Re: appending to the content brigade

Eric Prud'hommeaux Sat, 25 Aug 2001 12:40:21 -0700

On Fri, Aug 24, 2001 at 06:54:31PM -0400, Cliff Woolley wrote:
> On Fri, 24 Aug 2001, Greg Stein wrote:
> 
> > Okay... let's back up. I believe that some poor advice may have been given.
> >
> > For now, let's assume that bPayload *does* have the entire content. Given
> > that, there is *no* reason to copy the darn payload into a new brigade.
> >
> > The whole *idea* of the filters and the brigades is that you modify the
> > brigade passed to you, and then pass it on down. Thus, your operation is
> > like this:
> 
> Oh, duh, yeah of course.  Thanks for clearing the air.  =-)  I wasn't
> thinking from the beginning.  I started with the assumption that we had
> two brigades and we wanted to combine them or twiddle them in some way
> (which filters do all the time), missing the obvious fact that in THIS
> case you don't have to do that.  Tack some stuff onto the beginning, pass
> it down.  That's it.  Well, anyway, now you (Eric) know what the rules are
> if you have a more complicated case.

Yeah, I figured I could be more economical and have been shamed into
it. I wrote up some docs for filters and buckets (attached) but didn't
work this lesson into it. Take a look and see if you think they are
useful. I haven't put a lot of polish on them, but they should be a
good conversation starter. The documents are written to be peers of
http://httpd.apache.org/docs-2.0/developer/hooks.html.

> Thanks Greg.  :)

And thanks from me.
-- 
-eric

([EMAIL PROTECTED])

EXERCISES:
**A.** In the mailing-list reply, what did Eric write documentation for?
**B.** Duplicate the stretch of the mailing-list reply from "Eric Prud'hommeaux Sat, 25" through "have been given.".

DATA EXCERPTS:

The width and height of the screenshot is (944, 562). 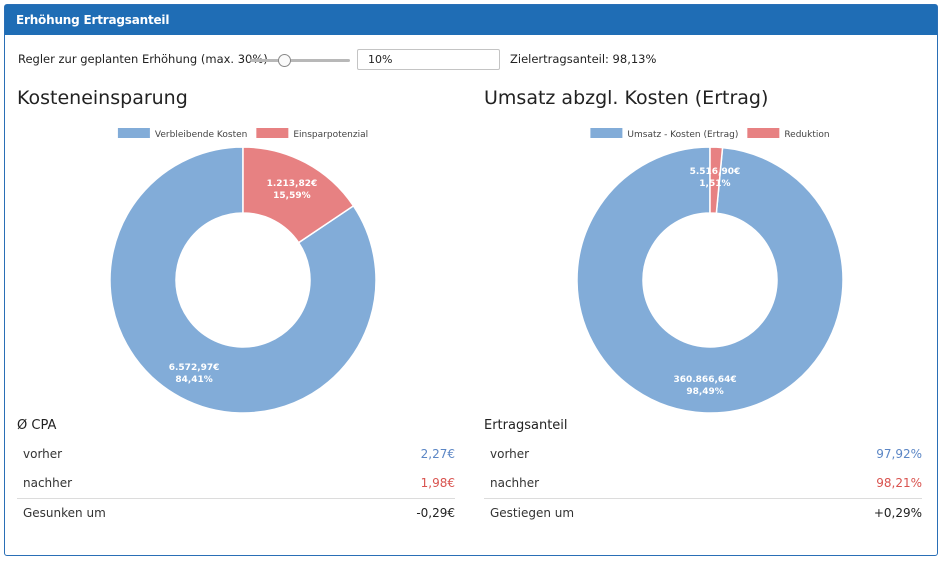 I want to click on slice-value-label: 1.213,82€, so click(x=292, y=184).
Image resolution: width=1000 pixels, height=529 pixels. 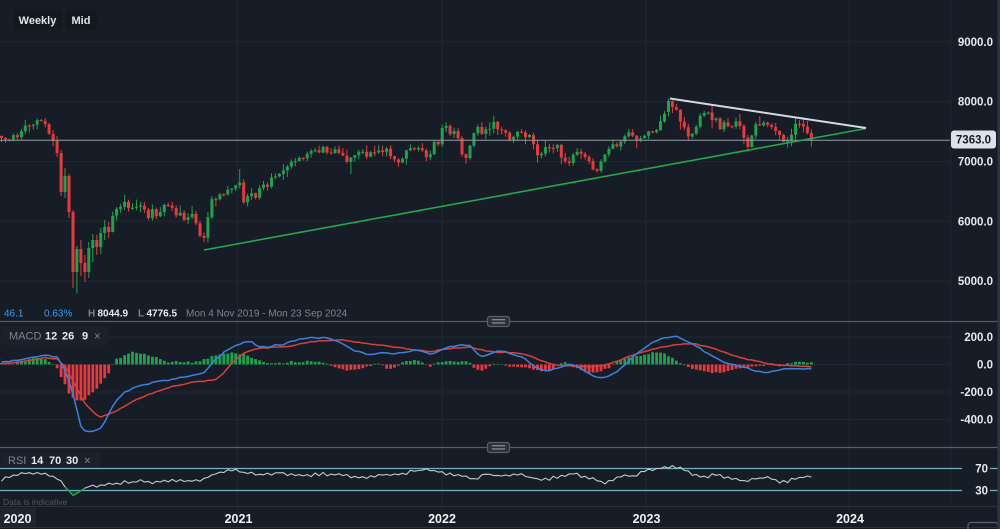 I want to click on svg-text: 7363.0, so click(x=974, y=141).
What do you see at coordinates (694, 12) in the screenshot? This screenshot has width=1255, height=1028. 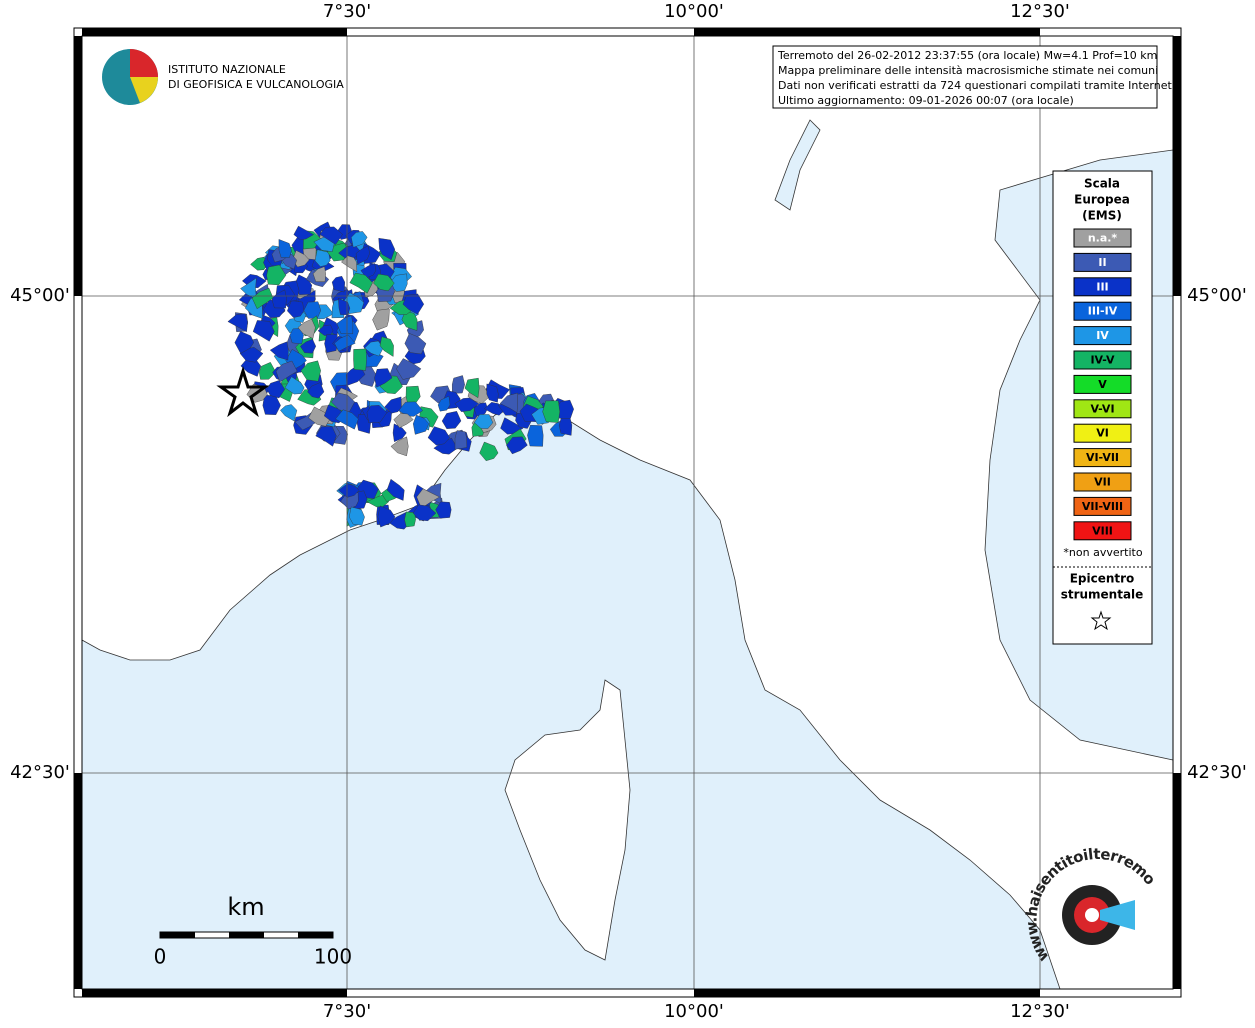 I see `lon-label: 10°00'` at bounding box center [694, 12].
==
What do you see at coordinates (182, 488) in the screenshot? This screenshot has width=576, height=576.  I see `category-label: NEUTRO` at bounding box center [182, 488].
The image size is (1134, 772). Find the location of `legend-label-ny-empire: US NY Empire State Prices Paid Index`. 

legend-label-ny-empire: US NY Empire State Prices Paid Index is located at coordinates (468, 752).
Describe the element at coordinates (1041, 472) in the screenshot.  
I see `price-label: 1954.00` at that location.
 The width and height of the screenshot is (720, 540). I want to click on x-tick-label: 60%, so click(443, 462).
---
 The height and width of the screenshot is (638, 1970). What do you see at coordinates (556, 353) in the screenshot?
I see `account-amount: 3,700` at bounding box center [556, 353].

EXERCISE RESULTS:
**A.** Filters and buckets.

**B.**
Eric Prud'hommeaux Sat, 25 Aug 2001 12:40:21 -0700

On Fri, Aug 24, 2001 at 06:54:31PM -0400, Cliff Woolley wrote:
> On Fri, 24 Aug 2001, Greg Stein wrote:
> 
> > Okay... let's back up. I believe that some poor advice may have been given.